British horticulture must raise its game if it is going to reach its full potential and be the best, says Lord Taylor of Holbeach, who left his Defra ministerial position for the Home Office last month.
Delivering the James Bruce Memorial Lecture at the Institute of Horticulture conference, held at Capel Manor College earlier this month, the former Taylor's Bulbs director described the shape and potential of each sector of British horticulture.
In every case he said investment, innovation, technology, research and skills are needed.
Of ornamental horticulture he said: "Considerable market potential remains. We have seen a steady erosion of British market share in own market and we have become increasingly dependent on imported stock. We seem to have lacked the focus and determination to grasp the opportunities presented by these expanding markets. I think this sector can recover British pre-eminence."
Referring to the Taylor Report, he said it forms the basis for a new engagement between industry and government, and recognises the need to provide near market research and technology transfer. "We need to continue to push this agenda," he said.

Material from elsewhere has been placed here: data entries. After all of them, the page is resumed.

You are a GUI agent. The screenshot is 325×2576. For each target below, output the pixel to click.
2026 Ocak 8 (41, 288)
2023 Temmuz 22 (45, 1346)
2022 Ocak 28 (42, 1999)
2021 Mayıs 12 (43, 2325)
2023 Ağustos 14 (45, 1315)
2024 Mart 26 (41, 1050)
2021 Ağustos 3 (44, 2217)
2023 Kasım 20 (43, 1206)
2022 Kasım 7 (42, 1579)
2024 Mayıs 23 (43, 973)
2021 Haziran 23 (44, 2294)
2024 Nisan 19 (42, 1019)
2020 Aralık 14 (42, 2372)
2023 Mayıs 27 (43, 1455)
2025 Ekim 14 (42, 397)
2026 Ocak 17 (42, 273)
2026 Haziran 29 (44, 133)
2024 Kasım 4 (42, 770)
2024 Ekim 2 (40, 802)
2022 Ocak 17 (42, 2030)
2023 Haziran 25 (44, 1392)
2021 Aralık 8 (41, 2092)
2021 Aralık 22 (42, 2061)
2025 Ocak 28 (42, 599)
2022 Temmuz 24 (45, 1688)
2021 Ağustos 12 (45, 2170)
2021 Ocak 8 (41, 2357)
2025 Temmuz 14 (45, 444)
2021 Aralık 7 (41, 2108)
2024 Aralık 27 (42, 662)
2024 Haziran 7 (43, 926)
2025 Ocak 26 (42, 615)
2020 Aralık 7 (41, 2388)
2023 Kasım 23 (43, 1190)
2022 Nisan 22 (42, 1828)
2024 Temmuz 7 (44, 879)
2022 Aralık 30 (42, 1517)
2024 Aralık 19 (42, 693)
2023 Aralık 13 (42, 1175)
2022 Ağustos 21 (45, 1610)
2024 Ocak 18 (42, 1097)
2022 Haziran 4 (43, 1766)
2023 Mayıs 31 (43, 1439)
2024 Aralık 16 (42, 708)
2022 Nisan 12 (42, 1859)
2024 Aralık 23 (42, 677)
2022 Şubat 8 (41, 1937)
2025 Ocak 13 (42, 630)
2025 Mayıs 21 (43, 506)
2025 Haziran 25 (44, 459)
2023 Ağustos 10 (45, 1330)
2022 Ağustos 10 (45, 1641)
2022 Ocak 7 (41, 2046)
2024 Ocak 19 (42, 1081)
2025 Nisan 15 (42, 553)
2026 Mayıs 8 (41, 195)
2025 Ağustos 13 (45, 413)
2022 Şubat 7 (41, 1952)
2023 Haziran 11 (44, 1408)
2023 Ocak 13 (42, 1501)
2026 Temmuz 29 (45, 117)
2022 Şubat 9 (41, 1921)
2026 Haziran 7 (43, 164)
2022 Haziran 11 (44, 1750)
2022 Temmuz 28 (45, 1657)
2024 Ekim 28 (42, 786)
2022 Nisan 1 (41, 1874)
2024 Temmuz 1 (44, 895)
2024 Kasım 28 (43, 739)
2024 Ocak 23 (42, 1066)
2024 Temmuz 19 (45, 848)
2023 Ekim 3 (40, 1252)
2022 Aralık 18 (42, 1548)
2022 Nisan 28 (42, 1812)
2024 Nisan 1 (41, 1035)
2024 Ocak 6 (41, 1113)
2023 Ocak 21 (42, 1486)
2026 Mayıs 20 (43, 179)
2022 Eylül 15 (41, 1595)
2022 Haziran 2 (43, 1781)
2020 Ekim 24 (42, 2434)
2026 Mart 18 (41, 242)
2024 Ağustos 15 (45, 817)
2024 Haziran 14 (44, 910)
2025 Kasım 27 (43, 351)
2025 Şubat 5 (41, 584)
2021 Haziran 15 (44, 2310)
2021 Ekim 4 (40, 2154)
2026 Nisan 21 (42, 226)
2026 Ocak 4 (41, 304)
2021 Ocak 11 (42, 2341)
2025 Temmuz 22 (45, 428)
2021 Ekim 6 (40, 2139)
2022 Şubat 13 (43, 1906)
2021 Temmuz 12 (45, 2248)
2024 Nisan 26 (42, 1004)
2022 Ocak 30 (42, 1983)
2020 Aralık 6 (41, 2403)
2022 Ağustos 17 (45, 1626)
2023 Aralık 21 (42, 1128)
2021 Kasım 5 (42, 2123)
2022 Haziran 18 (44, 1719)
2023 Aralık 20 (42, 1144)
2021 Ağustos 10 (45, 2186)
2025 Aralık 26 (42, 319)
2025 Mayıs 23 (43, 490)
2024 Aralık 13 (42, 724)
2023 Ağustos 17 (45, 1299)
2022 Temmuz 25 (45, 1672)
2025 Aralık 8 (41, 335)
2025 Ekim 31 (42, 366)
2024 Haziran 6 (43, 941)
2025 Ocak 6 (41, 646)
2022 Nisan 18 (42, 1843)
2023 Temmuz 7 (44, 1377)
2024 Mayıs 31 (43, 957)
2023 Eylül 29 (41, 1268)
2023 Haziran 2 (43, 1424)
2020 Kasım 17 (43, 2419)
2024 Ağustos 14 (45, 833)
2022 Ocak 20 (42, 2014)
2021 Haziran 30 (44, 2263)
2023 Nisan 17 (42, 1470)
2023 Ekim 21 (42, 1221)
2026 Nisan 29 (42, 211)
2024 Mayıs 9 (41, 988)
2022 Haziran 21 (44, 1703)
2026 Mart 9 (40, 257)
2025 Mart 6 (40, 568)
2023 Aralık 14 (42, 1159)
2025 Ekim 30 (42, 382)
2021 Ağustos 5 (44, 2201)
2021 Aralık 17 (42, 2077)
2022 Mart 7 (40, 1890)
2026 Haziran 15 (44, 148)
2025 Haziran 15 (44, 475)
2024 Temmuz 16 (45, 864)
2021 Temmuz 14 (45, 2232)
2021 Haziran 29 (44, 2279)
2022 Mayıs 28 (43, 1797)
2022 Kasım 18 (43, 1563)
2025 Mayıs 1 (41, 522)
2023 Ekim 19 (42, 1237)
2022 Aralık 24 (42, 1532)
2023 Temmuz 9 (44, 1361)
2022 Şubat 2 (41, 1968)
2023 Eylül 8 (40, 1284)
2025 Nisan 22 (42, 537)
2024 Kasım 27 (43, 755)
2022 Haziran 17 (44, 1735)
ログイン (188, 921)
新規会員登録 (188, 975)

But he feels that persuading citizens to give proper value to the skills of professional horticulturists is a big task.
"I believe we have in place the opportunities for investment, that we have the capacity for innovation, we should develop the technology and we can apply the research," he said. "We need to make sure that we have the excellence in our colleges and within the industry itself to produce a generation of horticulturalists who are going to seize the opportunities that I think are there for us."
Lord Taylor sees potential for a growth in the production of horticultural crops on the farm, the nursery and in the glasshouse. He also sees an increasing emphasis on the quality of life manifesting itself both in public parks and private gardens.
He adds: "All this will need highly motivated and talented individuals to deliver a new era for British horticulture. Bringing that about is a real challenge but it must be the Institute's role."
Institute of Horticulture Award recipients
The IoH Horticulture Awards are held by 50 people at any one time.
Six horticulturists have been recognised for their outstanding and significant contributions to the industry: Raymond Evison for breeding clematis cultivars, Clive Goatham for top fruit growing, Bernard Sparkes for tomato R&D, West Dean Gardens supervisor Sarah Wain, tomato grower Eric Wall and former Garden House head gardener and Wildside Plants owner Keith Wiley.
New IoH fellows: Dr Robert Ashcroft, William Cathcart, David Knott, Dr Charalambos Kordatos, Robert Mackey, Glynis Maynard-Bligouras, Ken McAnespie, David Mitchell, Iain Park, Adrian Stockdale, Dr Sidney Sullivan and David Toyne.